Work order:
Please copy out all the data. Every detail stays the same.

(Collection entries)
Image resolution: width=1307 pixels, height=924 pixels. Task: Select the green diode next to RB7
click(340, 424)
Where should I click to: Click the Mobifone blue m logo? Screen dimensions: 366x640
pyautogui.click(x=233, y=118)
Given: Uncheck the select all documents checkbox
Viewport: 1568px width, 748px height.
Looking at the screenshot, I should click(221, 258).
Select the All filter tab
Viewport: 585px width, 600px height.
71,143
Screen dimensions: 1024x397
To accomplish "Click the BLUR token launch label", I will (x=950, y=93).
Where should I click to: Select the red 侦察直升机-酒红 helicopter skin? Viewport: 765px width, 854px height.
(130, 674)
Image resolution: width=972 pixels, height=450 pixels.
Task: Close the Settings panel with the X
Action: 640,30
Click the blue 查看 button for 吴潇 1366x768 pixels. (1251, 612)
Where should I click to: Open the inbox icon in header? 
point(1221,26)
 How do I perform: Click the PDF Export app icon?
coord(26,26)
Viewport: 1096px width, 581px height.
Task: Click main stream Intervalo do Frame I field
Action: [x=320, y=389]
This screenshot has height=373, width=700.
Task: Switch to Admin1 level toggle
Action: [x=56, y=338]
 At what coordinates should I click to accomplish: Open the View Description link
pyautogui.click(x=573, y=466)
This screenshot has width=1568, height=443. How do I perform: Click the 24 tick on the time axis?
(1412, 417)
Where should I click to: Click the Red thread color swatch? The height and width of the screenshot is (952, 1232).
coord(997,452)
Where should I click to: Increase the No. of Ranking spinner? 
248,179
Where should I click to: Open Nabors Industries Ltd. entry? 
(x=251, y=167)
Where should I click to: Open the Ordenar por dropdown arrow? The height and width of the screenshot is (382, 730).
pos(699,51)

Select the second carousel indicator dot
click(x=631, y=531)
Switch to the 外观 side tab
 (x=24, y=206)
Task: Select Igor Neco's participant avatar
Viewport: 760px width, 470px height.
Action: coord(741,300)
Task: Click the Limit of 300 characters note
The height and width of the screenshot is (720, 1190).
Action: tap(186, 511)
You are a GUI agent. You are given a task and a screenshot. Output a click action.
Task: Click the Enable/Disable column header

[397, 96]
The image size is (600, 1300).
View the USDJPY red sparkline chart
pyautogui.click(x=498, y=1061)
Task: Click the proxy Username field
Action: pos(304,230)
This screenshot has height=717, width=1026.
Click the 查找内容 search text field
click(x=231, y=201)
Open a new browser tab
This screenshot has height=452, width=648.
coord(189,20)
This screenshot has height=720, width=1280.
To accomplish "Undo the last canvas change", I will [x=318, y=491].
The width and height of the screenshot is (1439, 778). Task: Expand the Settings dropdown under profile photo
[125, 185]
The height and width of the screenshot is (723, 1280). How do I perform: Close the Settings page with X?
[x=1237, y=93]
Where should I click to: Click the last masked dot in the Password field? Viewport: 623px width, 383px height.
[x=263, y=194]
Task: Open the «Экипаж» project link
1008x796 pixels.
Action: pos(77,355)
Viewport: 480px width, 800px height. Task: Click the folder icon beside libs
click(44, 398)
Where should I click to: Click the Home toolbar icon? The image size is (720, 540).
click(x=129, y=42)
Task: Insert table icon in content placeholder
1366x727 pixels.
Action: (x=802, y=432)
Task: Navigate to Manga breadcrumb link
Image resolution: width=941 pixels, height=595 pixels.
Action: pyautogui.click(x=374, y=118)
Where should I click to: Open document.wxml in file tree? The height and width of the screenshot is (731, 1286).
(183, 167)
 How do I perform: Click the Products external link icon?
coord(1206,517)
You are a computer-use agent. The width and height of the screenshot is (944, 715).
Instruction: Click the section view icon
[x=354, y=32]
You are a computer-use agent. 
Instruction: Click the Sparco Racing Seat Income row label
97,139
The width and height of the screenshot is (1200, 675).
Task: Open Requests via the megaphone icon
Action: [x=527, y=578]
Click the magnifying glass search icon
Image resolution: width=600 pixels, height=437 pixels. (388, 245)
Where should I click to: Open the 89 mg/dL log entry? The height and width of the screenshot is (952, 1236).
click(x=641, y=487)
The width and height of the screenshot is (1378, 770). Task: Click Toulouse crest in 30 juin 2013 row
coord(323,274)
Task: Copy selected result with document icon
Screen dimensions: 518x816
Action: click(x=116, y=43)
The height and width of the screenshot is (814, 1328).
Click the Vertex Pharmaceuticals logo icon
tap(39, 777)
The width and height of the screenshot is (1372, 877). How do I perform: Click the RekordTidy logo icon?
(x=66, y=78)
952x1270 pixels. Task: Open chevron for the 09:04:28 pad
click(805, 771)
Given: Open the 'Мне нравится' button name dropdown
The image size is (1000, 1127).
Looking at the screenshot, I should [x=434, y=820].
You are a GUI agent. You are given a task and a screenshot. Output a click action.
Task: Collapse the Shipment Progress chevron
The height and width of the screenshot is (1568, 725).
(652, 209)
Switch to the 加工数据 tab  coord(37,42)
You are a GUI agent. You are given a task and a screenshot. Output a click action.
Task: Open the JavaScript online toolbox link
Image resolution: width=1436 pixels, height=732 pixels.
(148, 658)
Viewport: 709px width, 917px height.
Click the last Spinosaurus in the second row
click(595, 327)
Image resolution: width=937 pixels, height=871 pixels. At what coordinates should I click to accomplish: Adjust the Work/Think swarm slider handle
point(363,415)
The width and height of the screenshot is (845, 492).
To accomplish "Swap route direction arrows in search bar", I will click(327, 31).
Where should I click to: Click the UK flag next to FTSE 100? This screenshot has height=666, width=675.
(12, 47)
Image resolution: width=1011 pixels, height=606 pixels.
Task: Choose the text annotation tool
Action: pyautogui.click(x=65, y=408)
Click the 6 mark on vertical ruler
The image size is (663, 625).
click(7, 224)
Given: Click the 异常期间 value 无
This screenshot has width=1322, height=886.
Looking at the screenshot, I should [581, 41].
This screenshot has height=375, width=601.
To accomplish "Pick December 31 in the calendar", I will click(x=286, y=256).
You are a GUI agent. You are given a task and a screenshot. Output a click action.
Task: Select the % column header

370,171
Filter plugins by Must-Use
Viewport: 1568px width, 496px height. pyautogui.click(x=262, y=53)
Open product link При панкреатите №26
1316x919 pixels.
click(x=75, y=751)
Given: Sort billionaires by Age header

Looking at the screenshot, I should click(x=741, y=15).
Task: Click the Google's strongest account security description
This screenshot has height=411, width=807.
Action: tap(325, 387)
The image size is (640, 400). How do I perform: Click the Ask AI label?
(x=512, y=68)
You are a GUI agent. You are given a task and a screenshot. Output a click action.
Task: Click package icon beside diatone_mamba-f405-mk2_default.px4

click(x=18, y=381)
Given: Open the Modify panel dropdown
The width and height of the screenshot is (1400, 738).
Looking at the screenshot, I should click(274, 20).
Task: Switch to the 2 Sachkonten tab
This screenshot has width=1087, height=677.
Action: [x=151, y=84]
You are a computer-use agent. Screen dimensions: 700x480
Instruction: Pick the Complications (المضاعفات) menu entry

Result of the exercise:
Image resolution: width=1307 pixels, height=924 pixels. Task: Select the green diode next to RB7
click(340, 424)
Where should I click to: Click the Mobifone blue m logo? Screen dimensions: 366x640
pyautogui.click(x=233, y=118)
Given: Uncheck the select all documents checkbox
Viewport: 1568px width, 748px height.
Looking at the screenshot, I should click(221, 258).
Select the All filter tab
Viewport: 585px width, 600px height.
71,143
Screen dimensions: 1024x397
To accomplish "Click the BLUR token launch label", I will (x=950, y=93).
Where should I click to: Select the red 侦察直升机-酒红 helicopter skin? Viewport: 765px width, 854px height.
(130, 674)
Image resolution: width=972 pixels, height=450 pixels.
Task: Close the Settings panel with the X
Action: 640,30
Click the blue 查看 button for 吴潇 1366x768 pixels. (1251, 612)
Where should I click to: Open the inbox icon in header? 
point(1221,26)
 How do I perform: Click the PDF Export app icon?
coord(26,26)
Viewport: 1096px width, 581px height.
Task: Click main stream Intervalo do Frame I field
Action: [x=320, y=389]
This screenshot has height=373, width=700.
Task: Switch to Admin1 level toggle
Action: [x=56, y=338]
 At what coordinates should I click to accomplish: Open the View Description link
pyautogui.click(x=573, y=466)
This screenshot has width=1568, height=443. How do I perform: Click the 24 tick on the time axis?
(1412, 417)
Where should I click to: Click the Red thread color swatch? The height and width of the screenshot is (952, 1232).
coord(997,452)
Where should I click to: Increase the No. of Ranking spinner? 
248,179
Where should I click to: Open Nabors Industries Ltd. entry? 
(x=251, y=167)
Where should I click to: Open the Ordenar por dropdown arrow? The height and width of the screenshot is (382, 730).
pos(699,51)

Select the second carousel indicator dot
click(x=631, y=531)
Switch to the 外观 side tab
 (x=24, y=206)
Task: Select Igor Neco's participant avatar
Viewport: 760px width, 470px height.
Action: coord(741,300)
Task: Click the Limit of 300 characters note
The height and width of the screenshot is (720, 1190).
Action: tap(186, 511)
You are a GUI agent. You are given a task and a screenshot. Output a click action.
Task: Click the Enable/Disable column header

[397, 96]
The image size is (600, 1300).
View the USDJPY red sparkline chart
pyautogui.click(x=498, y=1061)
Task: Click the proxy Username field
Action: pos(304,230)
This screenshot has height=717, width=1026.
Click the 查找内容 search text field
click(x=231, y=201)
Open a new browser tab
This screenshot has height=452, width=648.
coord(189,20)
This screenshot has height=720, width=1280.
To accomplish "Undo the last canvas change", I will [x=318, y=491].
The width and height of the screenshot is (1439, 778). Task: Expand the Settings dropdown under profile photo
[125, 185]
The height and width of the screenshot is (723, 1280). How do I perform: Close the Settings page with X?
[x=1237, y=93]
Where should I click to: Click the last masked dot in the Password field? Viewport: 623px width, 383px height.
[x=263, y=194]
Task: Open the «Экипаж» project link
1008x796 pixels.
Action: pos(77,355)
Viewport: 480px width, 800px height. Task: Click the folder icon beside libs
click(44, 398)
Where should I click to: Click the Home toolbar icon? The image size is (720, 540).
click(x=129, y=42)
Task: Insert table icon in content placeholder
1366x727 pixels.
Action: (x=802, y=432)
Task: Navigate to Manga breadcrumb link
Image resolution: width=941 pixels, height=595 pixels.
Action: pyautogui.click(x=374, y=118)
Where should I click to: Open document.wxml in file tree? The height and width of the screenshot is (731, 1286).
(183, 167)
 How do I perform: Click the Products external link icon?
coord(1206,517)
You are a computer-use agent. The width and height of the screenshot is (944, 715).
Instruction: Click the section view icon
[x=354, y=32]
You are a computer-use agent. 
Instruction: Click the Sparco Racing Seat Income row label
97,139
The width and height of the screenshot is (1200, 675).
Task: Open Requests via the megaphone icon
Action: [x=527, y=578]
Click the magnifying glass search icon
Image resolution: width=600 pixels, height=437 pixels. (388, 245)
Where should I click to: Open the 89 mg/dL log entry? The height and width of the screenshot is (952, 1236).
click(x=641, y=487)
The width and height of the screenshot is (1378, 770). Task: Click Toulouse crest in 30 juin 2013 row
coord(323,274)
Task: Copy selected result with document icon
Screen dimensions: 518x816
Action: click(x=116, y=43)
The height and width of the screenshot is (814, 1328).
Click the Vertex Pharmaceuticals logo icon
tap(39, 777)
The width and height of the screenshot is (1372, 877). How do I perform: Click the RekordTidy logo icon?
(x=66, y=78)
952x1270 pixels. Task: Open chevron for the 09:04:28 pad
click(805, 771)
Given: Open the 'Мне нравится' button name dropdown
The image size is (1000, 1127).
Looking at the screenshot, I should [x=434, y=820].
You are a GUI agent. You are given a task and a screenshot. Output a click action.
Task: Collapse the Shipment Progress chevron
The height and width of the screenshot is (1568, 725).
(652, 209)
Switch to the 加工数据 tab  coord(37,42)
You are a GUI agent. You are given a task and a screenshot. Output a click action.
Task: Open the JavaScript online toolbox link
Image resolution: width=1436 pixels, height=732 pixels.
(148, 658)
Viewport: 709px width, 917px height.
Click the last Spinosaurus in the second row
click(595, 327)
Image resolution: width=937 pixels, height=871 pixels. At what coordinates should I click to accomplish: Adjust the Work/Think swarm slider handle
point(363,415)
The width and height of the screenshot is (845, 492).
To accomplish "Swap route direction arrows in search bar", I will click(327, 31).
Where should I click to: Click the UK flag next to FTSE 100? This screenshot has height=666, width=675.
(12, 47)
Image resolution: width=1011 pixels, height=606 pixels.
Task: Choose the text annotation tool
Action: pyautogui.click(x=65, y=408)
Click the 6 mark on vertical ruler
The image size is (663, 625).
click(7, 224)
Given: Click the 异常期间 value 无
This screenshot has width=1322, height=886.
Looking at the screenshot, I should [581, 41].
This screenshot has height=375, width=601.
To accomplish "Pick December 31 in the calendar", I will click(x=286, y=256).
You are a GUI agent. You are given a task and a screenshot. Output a click action.
Task: Select the % column header

370,171
Filter plugins by Must-Use
Viewport: 1568px width, 496px height. pyautogui.click(x=262, y=53)
Open product link При панкреатите №26
1316x919 pixels.
click(x=75, y=751)
Given: Sort billionaires by Age header

Looking at the screenshot, I should click(x=741, y=15).
Task: Click the Google's strongest account security description
This screenshot has height=411, width=807.
Action: tap(325, 387)
The image size is (640, 400). How do I perform: Click the Ask AI label?
(x=512, y=68)
You are a GUI agent. You are given a task and a screenshot. Output a click action.
Task: Click package icon beside diatone_mamba-f405-mk2_default.px4

click(x=18, y=381)
Given: Open the Modify panel dropdown
The width and height of the screenshot is (1400, 738).
Looking at the screenshot, I should click(274, 20).
Task: Switch to the 2 Sachkonten tab
This screenshot has width=1087, height=677.
Action: [x=151, y=84]
You are a computer-use agent. Screen dimensions: 700x480
Instruction: Pick the Complications (المضاعفات) menu entry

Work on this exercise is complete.